## Exercise brief
What is needed is an exact repeat of the lines from the one holding "Viewport: 924px width, 1307px height." through the final line of the data, with no pictures.

## Data provided
BEGIN

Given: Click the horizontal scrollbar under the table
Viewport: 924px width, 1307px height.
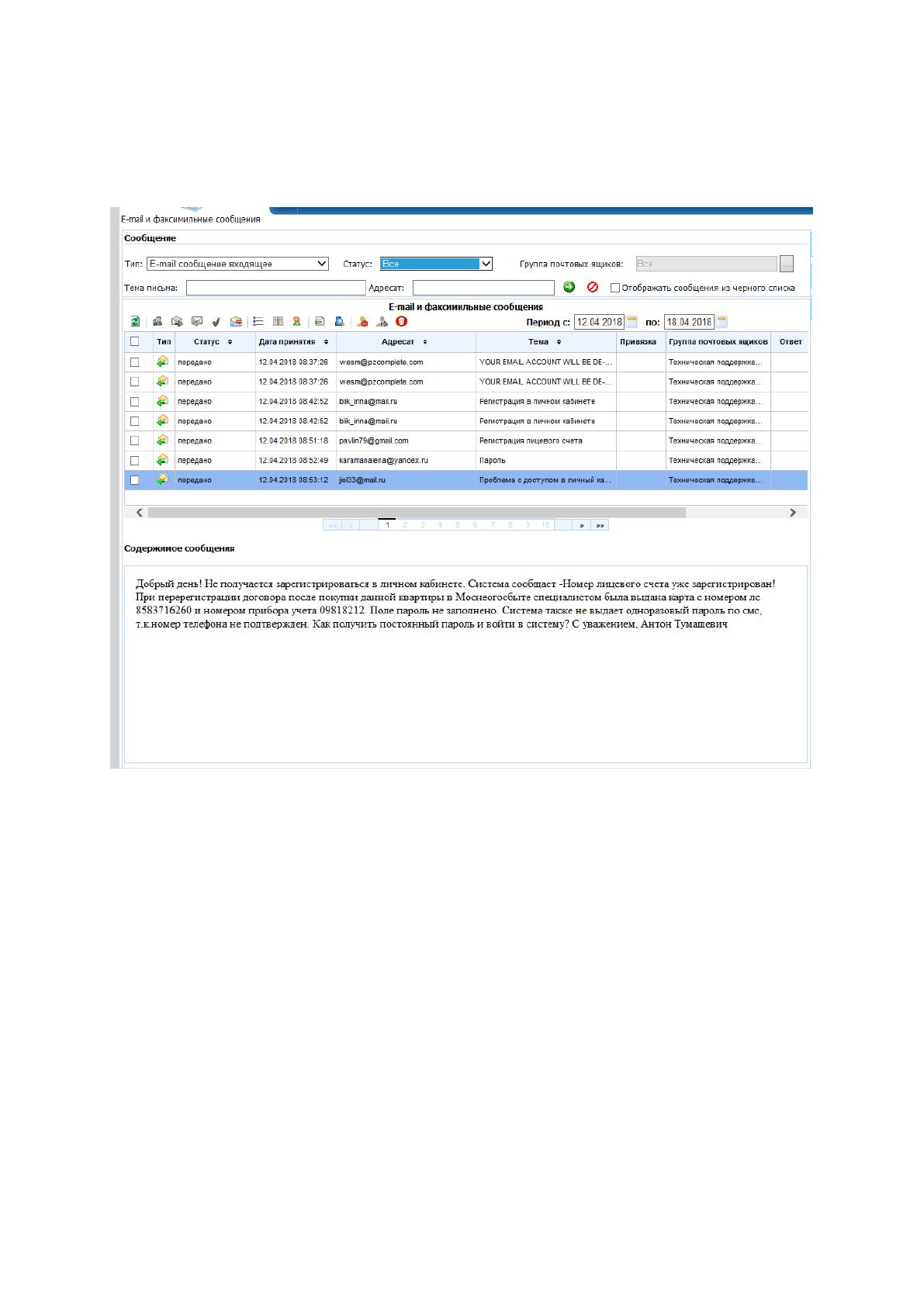Looking at the screenshot, I should 417,513.
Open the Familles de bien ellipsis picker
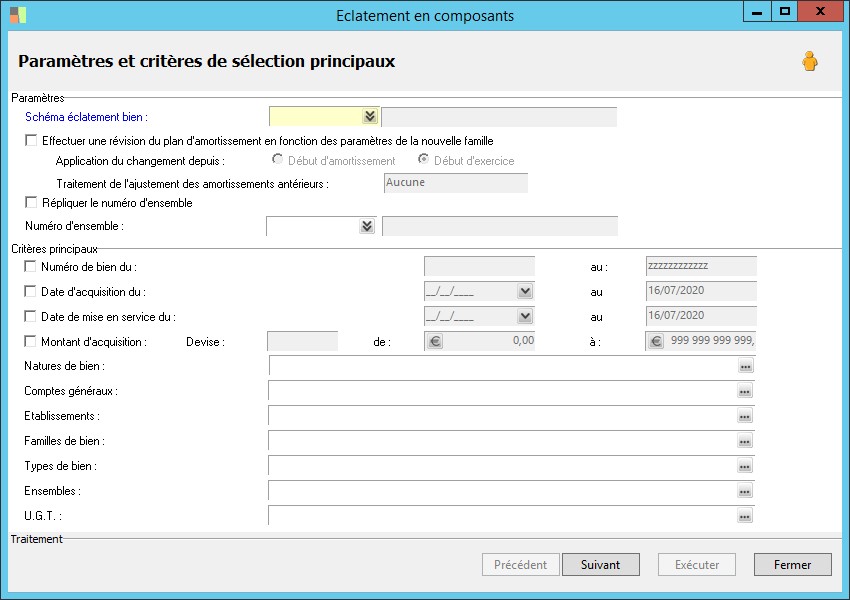Image resolution: width=850 pixels, height=600 pixels. point(745,442)
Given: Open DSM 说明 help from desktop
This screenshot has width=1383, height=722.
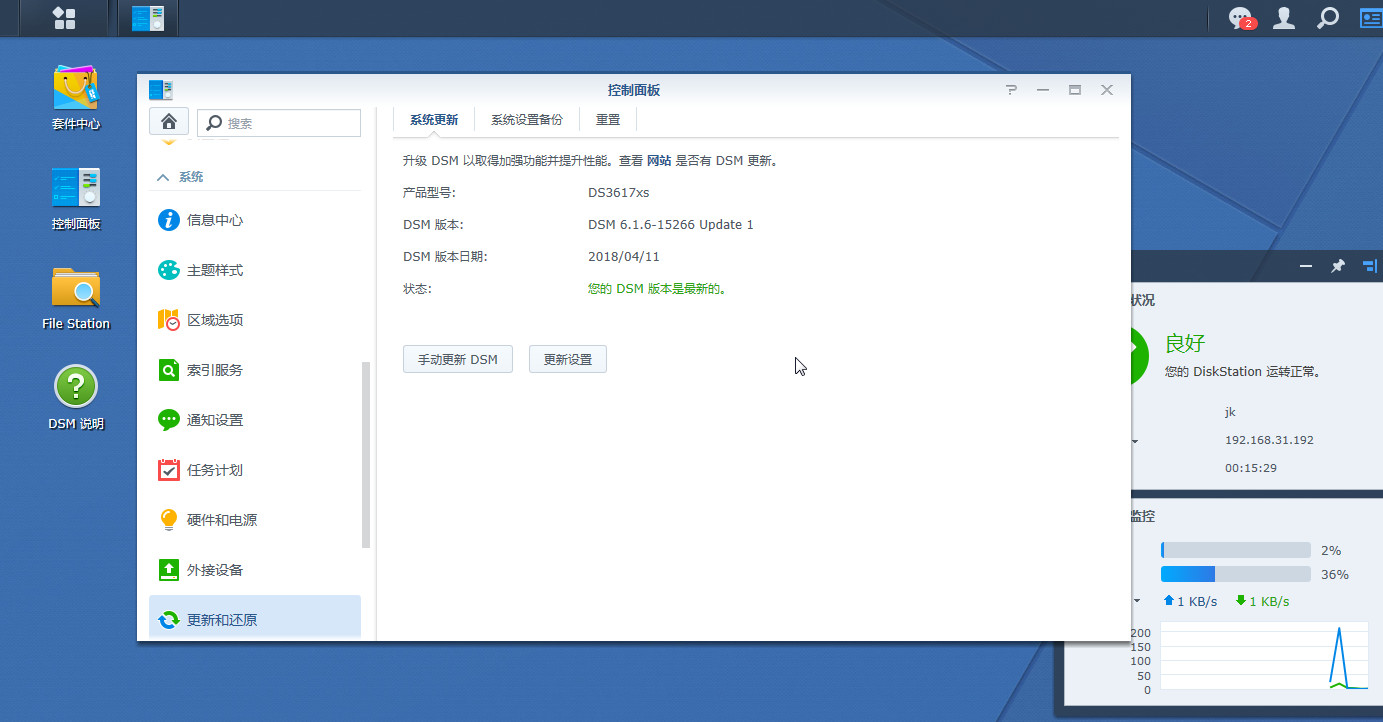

END

## Task response
Viewport: 924px width, 1307px height.
Looking at the screenshot, I should 417,513.
Open the Familles de bien ellipsis picker
Image resolution: width=850 pixels, height=600 pixels. point(745,442)
Given: Open DSM 说明 help from desktop
This screenshot has width=1383, height=722.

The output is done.